- [INSTRUCTIONS TO FOLLOW] Copy out each line of the listing below where the string "computer" appears.

--- START ---

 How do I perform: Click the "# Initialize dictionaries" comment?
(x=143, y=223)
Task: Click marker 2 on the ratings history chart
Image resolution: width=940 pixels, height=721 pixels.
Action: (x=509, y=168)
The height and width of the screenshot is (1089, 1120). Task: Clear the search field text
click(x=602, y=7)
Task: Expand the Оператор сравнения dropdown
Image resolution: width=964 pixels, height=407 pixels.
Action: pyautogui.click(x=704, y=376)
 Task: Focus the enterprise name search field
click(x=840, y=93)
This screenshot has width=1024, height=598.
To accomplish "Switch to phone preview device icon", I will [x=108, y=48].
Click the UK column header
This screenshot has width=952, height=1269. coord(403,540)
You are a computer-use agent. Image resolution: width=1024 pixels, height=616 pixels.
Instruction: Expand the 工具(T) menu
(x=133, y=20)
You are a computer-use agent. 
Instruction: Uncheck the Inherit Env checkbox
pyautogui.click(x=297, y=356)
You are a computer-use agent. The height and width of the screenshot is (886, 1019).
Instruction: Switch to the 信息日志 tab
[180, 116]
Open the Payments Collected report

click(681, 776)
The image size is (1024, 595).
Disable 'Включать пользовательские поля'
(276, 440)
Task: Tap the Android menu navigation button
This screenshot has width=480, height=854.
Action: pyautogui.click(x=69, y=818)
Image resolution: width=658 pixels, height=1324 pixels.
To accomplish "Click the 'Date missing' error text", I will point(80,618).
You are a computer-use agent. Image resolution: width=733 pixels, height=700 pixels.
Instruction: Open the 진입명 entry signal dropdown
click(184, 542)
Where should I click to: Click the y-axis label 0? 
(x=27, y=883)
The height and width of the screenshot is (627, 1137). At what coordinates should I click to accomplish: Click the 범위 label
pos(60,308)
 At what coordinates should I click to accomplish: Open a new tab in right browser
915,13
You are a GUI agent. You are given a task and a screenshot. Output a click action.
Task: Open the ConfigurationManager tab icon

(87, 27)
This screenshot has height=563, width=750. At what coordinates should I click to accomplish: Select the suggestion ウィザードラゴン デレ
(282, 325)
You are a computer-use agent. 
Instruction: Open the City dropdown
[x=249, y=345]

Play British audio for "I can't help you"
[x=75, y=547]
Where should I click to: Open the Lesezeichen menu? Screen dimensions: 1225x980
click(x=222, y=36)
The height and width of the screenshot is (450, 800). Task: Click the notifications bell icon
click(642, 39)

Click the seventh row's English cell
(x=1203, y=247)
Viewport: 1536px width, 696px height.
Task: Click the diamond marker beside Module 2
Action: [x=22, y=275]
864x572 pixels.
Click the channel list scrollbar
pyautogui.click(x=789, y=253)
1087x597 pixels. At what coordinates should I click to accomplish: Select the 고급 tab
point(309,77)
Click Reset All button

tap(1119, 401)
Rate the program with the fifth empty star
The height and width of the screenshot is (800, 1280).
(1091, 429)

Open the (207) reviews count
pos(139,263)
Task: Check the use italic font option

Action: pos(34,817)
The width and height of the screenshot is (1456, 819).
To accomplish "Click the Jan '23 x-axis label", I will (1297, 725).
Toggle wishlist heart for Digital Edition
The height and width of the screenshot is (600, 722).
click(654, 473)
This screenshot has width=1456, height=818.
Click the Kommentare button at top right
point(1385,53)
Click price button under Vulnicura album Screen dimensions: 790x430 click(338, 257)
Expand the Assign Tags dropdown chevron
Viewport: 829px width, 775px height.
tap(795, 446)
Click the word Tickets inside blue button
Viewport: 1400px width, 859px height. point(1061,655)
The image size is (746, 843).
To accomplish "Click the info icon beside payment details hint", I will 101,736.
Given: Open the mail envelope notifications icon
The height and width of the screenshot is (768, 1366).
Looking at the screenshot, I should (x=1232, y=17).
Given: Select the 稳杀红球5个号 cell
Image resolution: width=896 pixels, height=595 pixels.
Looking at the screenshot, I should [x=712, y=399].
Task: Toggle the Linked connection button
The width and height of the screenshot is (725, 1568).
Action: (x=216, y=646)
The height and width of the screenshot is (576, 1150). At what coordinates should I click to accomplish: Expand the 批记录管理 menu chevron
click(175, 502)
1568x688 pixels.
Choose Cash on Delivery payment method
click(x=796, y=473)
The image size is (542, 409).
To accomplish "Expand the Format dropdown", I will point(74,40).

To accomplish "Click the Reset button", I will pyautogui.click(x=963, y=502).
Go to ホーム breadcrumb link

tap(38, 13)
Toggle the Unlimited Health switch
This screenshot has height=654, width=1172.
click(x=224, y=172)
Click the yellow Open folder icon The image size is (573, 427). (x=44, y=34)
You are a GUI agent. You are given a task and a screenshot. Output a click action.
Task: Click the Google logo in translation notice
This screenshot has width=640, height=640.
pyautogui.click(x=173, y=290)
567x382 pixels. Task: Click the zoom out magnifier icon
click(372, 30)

--- END ---

- [RESPONSE]
You are a computer-use agent. Image resolution: width=1024 pixels, height=616 pixels.
You are a computer-use agent. 
You are a computer-use agent. The height and width of the screenshot is (886, 1019).
You are a computer-use agent. Image resolution: width=733 pixels, height=700 pixels.
You are a computer-use agent. 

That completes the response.